Thessalian military commander

Medius or Medeios (Μήδιος, Mήδειoς), son of Oxythemis, was a native of Larissa in Thessaly, an officer and friend of Alexander the Great, and a senior commander under Antigonus I Monophthalmus.

==Origin and service under Alexander==
Medius belonged to a noble Thessalian family, possibly related to the Aleuadae clan. According to Diodorus Siculus (Library of History, XIV.82), his namesake grandfather was a dynast in Larissa in 395. He is first mentioned as commanding a trireme during the descent of the Indus River (Arrian, Indica, 18) in 326 BC, but according to the historian Richard Billows it is likely that he was a member of Alexander the Great's expedition into Asia from the beginning, possibly within the ranks of the Thessalian cavalry. He enjoyed a high place in the personal favor of Alexander, becoming one of his hetairoi and most prominent courtiers during the Macedonian monarch's last days: he hosted the banquet where Alexander supped just before his final illness. Plutarch (Moralia, 65) accuses him of being among the shameless flatterers who drove Alexander to some of his most reprehensible actions. In later literature, e.g. the Alexander romance, he was considered a member of Antipater's conspiracy to poison Alexander, which took place during the banquet hosted at his house.
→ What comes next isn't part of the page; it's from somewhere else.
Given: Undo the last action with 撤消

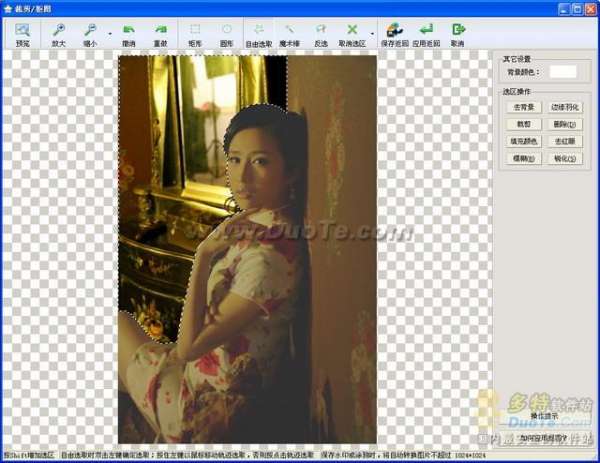Looking at the screenshot, I should tap(128, 35).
==Service under Antigonus==
After the death of Alexander, he served under Perdiccas, who in 320 BC sent him as commander of the mercenaries in Aristonous of Pella's expedition to Cyprus. He subsequently appears in the service of Antigonus Monophthalmus, perhaps being captured when Cyprus was taken over by Antigonus shortly after. In late 313 BC, he commanded a fleet summoned by Antigonus from Phoenicia to Caria. On the way he defeated and took thirty-six ships of the Pydnaeans, who had espoused the party of Cassander (Diodorus, XIX.69). According to the historian Hans Hauben, Medius was probably appointed by Antigonus as the chief admiral of his fleet, a post he kept at least until 304 BC. In 312 BC he took Miletus, and afterwards relieved the city of Oreus in Euboea, which was besieged by Cassander himself (Diodorus, XIX.75). In the same year he was dispatched by Antigonus with a fleet of 150 ships, to make a descent in Greece, and landed a large army in Boeotia under Ptolemy; after which he returned to Asia to co-operate with Antigonus himself at the Hellespont (Diodorus, XIX.77). Based on an inscription in Athens, in c. 307/6 BC he provided assistance to the Athenian embassy to Antigonus' court.
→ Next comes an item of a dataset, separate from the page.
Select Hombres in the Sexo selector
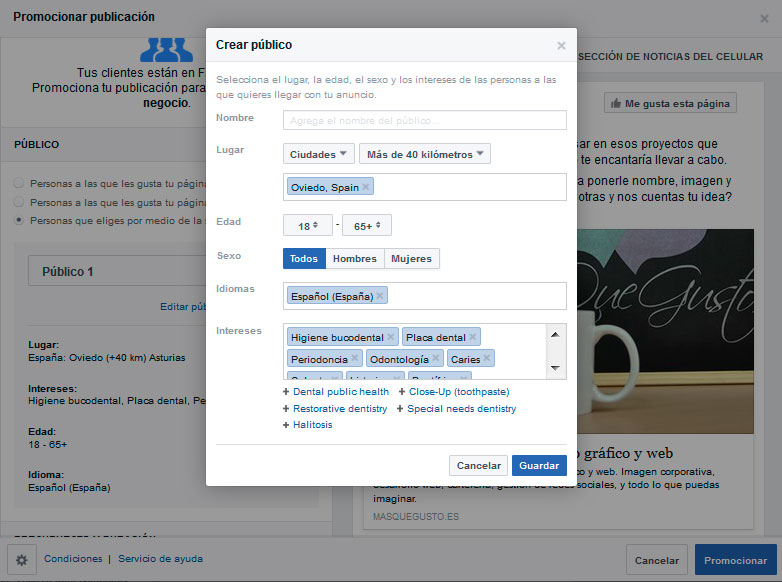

In 306 BC, he commanded the fleet in Demetrius Poliorcetes' expedition to Cyprus, and led the crucial eastern flank of the Antigonid fleet in the great sea-fight off Salamis against Ptolemy of Egypt (Diodorus, XX.50), which ended in a major victory for the Antigonid forces. It appears also that he accompanied Antigonus on his unsuccessful expedition against Ptolemaic Egypt in the same year. In 304 BC he was active in Greece alongside Demetrius. His fate thereafter is unknown, but he is mentioned again in an inscription in Gonnoi in Thessaly, probably dating to the period when Demetrius was king of Macedonia, implying that Medius continued to serve Demetrius even after the defeat and death of Antigonus at the Battle of Ipsus in 301 BC.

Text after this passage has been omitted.